Listwise Learning to Rank from Crowds

Authors :: Ou Wu
Weiming Hu
Lei Ma
Qiang You
Fen Xia
Source :: ACM Transactions on Knowledge Discovery from Data. 11:1-39
Publication Year :: 2016
Publisher :: Association for Computing Machinery (ACM), 2016.
Abstract: Learning to rank has received great attention in recent years as it plays a crucial role in many applications such as information retrieval and data mining. The existing concept of learning to rank assumes that each training instance is associated with a reliable label. However, in practice, this assumption does not necessarily hold true as it may be infeasible or remarkably expensive to obtain reliable labels for many learning to rank applications. Therefore, a feasible approach is to collect labels from crowds and then learn a ranking function from crowdsourcing labels. This study explores the listwise learning to rank with crowdsourcing labels obtained from multiple annotators, who may be unreliable. A new probabilistic ranking model is first proposed by combining two existing models. Subsequently, a ranking function is trained by proposing a maximum likelihood learning approach, which estimates ground-truth labels and annotator expertise, and trains the ranking function iteratively. In practical crowdsourcing machine learning, valuable side information (e.g., professional grades) about involved annotators is normally attainable.
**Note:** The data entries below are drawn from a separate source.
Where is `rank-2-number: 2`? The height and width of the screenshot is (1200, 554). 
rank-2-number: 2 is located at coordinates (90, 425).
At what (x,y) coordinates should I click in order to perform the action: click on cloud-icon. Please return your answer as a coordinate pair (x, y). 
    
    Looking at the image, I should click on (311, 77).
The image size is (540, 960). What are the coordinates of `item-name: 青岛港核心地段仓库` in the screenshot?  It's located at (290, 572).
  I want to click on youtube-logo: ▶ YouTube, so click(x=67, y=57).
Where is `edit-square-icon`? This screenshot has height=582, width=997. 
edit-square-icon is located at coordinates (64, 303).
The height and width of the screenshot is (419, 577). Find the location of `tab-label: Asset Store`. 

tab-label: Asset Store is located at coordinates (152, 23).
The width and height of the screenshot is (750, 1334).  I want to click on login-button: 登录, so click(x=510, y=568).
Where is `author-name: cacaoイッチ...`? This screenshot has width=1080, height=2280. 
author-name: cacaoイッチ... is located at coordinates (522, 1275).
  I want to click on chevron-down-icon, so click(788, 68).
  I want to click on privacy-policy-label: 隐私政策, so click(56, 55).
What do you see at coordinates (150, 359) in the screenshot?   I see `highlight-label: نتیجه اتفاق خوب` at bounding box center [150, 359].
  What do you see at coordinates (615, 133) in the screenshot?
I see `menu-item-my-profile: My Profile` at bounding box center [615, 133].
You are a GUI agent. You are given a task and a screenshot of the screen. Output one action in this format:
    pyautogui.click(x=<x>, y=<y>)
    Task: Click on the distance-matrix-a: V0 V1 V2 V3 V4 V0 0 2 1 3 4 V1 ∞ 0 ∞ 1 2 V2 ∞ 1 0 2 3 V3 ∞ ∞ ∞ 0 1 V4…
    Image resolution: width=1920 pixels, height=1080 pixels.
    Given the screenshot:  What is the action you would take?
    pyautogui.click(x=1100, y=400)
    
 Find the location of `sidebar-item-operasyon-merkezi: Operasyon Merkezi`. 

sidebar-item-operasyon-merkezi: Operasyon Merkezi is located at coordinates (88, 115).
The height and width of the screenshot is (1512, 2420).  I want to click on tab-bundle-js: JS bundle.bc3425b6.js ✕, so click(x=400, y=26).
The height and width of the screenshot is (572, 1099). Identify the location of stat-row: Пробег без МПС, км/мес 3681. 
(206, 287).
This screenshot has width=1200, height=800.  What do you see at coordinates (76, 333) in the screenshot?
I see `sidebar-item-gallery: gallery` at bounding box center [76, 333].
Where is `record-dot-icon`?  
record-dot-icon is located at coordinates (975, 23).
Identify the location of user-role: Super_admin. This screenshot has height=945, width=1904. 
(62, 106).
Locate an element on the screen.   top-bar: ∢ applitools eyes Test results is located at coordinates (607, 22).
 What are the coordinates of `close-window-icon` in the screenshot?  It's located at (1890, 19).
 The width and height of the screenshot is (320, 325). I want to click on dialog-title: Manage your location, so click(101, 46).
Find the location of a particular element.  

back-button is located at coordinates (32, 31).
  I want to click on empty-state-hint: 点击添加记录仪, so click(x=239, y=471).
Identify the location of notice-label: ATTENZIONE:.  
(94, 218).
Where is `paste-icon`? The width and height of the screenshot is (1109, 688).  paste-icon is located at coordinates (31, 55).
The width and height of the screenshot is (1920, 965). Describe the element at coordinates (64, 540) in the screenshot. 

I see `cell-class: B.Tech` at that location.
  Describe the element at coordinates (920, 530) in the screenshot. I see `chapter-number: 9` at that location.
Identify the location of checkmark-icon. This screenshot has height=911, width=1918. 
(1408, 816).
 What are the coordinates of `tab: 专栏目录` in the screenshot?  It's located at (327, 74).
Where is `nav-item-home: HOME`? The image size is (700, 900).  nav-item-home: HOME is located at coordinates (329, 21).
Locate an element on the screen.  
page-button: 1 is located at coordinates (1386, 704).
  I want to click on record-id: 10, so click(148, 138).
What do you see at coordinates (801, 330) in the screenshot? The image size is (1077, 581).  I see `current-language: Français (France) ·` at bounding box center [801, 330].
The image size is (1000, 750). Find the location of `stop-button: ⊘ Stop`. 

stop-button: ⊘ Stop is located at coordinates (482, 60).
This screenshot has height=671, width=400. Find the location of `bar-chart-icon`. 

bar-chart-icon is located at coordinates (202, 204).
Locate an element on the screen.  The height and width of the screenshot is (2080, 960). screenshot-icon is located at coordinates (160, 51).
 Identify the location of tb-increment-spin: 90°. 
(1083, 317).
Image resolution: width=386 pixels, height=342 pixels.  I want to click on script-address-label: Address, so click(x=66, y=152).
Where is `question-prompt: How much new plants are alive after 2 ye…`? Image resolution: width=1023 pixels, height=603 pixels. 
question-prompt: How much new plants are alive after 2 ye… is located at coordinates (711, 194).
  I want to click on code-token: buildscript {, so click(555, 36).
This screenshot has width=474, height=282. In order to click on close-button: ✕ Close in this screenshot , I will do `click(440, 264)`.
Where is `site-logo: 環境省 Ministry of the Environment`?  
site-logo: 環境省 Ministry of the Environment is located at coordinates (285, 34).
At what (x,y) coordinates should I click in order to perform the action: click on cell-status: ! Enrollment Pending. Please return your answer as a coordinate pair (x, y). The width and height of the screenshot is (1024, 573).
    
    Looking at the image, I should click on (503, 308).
Therefore, this study also investigates learning to rank from crowd labels when side information on the expertise of involved annotators is available. In particular, three basic types of side information are investigated, and corresponding learning algorithms are consequently introduced. Further, the top-k learning to rank from crowdsourcing labels are explored to deal with long training ranking lists. The proposed algorithms are tested on both synthetic and real-world data. Results reveal that the maximum likelihood estimation approach significantly outperforms the average approach and existing crowdsourcing regression methods. The performances of the proposed algorithms are comparable to those of the learning model in consideration reliable labels. The results of the investigation further indicate that side information is helpful in inferring both ranking functions and expertise degrees of annotators.